Depuis ce moment, les choses mêmes qui furent faites avec modération par l’empereur furent calomniées ; comme par exemple la décharge d’impôts et le droit de cité accordés aux Gaulois qui avaient pris part à la révolte de Vindex : on crut qu’ils n’avaient point obtenu ces faveurs de l’humanité de l’empereur, mais qu’ils les avaient achetées de Vinnius. Voilà pourquoi le peuple haïssait la domination de Galba. Quant aux soldats, quoiqu’ils n’eussent point reçu la gratification qui leur avait été promise, ils s’étaient pourtant flattés, au commencement de son règne, de tirer de lui autant que de Néron. Mais Galba, informé de leurs plaintes, dit qu’il avait coutume de choisir ses soldats, et non de les acheter : parole digne d’un grand prince, mais qui fit naître dans le cœur des soldats une haine implacable contre lui. En effet, il semblait que Galba non-seulement les frustrât de ce qu’il leur devait, mais qu’il donnât encore l’exemple à ses successeurs d’en faire autant que lui.

Cependant à Rome les mouvements de révolte fermentaient encore sourdement parmi les troupes ; mais le respect qu’elles avaient pour la présence de l’empereur contenait ce désir de nouveautés ; et, comme elles ne voyaient aucune occasion de changement, elles comprimaient leur haine et la tenaient cachée.

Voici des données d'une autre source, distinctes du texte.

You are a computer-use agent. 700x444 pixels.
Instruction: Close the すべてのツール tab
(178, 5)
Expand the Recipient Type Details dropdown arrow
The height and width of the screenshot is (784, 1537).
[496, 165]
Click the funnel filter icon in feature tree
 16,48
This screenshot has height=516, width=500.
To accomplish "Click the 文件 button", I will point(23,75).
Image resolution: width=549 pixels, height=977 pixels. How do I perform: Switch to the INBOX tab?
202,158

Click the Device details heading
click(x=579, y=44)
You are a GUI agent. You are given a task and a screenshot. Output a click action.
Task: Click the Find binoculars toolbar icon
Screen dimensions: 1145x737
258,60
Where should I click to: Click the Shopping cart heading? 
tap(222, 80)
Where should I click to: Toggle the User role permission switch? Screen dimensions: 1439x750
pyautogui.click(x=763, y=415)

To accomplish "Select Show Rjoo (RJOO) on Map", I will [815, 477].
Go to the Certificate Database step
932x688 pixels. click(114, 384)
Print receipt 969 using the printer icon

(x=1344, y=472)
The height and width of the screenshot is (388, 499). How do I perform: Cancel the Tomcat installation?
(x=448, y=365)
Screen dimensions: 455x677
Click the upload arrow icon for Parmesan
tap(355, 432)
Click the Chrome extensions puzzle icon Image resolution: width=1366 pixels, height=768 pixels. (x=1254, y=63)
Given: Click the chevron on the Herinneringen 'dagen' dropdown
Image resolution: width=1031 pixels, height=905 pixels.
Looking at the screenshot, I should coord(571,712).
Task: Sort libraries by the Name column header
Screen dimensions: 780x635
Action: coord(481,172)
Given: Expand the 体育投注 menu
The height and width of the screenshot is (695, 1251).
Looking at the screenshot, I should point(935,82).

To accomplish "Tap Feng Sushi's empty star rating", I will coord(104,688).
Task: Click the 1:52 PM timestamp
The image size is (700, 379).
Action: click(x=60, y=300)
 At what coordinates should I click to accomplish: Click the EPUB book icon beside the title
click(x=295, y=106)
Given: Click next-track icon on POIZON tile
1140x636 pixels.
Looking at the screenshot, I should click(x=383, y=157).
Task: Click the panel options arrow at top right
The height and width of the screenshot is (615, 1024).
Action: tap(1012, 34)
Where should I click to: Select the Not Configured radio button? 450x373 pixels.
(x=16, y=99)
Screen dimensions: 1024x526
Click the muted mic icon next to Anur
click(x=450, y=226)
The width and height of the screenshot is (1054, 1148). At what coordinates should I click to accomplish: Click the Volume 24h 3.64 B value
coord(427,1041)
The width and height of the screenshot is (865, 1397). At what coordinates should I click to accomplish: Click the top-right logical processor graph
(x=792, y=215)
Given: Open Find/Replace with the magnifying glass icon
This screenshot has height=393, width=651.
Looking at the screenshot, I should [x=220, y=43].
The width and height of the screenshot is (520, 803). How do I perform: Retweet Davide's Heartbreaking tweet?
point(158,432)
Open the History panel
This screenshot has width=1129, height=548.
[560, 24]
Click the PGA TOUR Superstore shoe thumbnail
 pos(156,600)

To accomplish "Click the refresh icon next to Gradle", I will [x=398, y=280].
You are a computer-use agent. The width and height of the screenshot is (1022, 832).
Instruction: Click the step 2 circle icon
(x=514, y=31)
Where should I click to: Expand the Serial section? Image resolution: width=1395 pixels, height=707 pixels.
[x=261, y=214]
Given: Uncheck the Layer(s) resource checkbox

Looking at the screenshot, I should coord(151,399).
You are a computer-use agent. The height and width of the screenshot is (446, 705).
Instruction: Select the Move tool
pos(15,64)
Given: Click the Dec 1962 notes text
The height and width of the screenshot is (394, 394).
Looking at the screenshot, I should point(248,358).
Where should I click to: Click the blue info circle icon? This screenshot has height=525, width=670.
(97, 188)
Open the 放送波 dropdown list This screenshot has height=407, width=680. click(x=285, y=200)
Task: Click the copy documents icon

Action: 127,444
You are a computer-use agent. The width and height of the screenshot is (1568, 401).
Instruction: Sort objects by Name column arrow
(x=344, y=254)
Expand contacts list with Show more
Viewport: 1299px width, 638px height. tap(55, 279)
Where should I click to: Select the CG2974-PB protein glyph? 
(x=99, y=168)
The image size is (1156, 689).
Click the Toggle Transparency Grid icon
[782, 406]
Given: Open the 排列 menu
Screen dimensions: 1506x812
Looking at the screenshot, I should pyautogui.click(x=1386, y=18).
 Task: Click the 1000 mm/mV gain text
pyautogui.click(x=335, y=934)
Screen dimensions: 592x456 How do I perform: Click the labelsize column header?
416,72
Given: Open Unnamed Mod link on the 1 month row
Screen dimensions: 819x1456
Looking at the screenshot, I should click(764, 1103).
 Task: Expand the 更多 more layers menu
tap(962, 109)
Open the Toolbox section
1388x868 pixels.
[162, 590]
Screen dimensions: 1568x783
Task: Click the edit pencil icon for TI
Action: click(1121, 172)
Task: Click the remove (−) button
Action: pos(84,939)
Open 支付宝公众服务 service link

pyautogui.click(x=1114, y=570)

Les légions qui avaient servi sous Verginius, et qui étaient alors sous les ordres de Flaccus, en Germanie, fières de la victoire qu’elles avaient remportée sur Vindex, et voyant qu’elles n’en obtenaient aucune récompense, étaient sourdes aux discours de leurs officiers, et ne tenaient aucun compte de leur général, que la goutte, dont il était continuellement tourmenté, avait rendu presque impotent,

  1. Environ cent trente-cinq mille francs.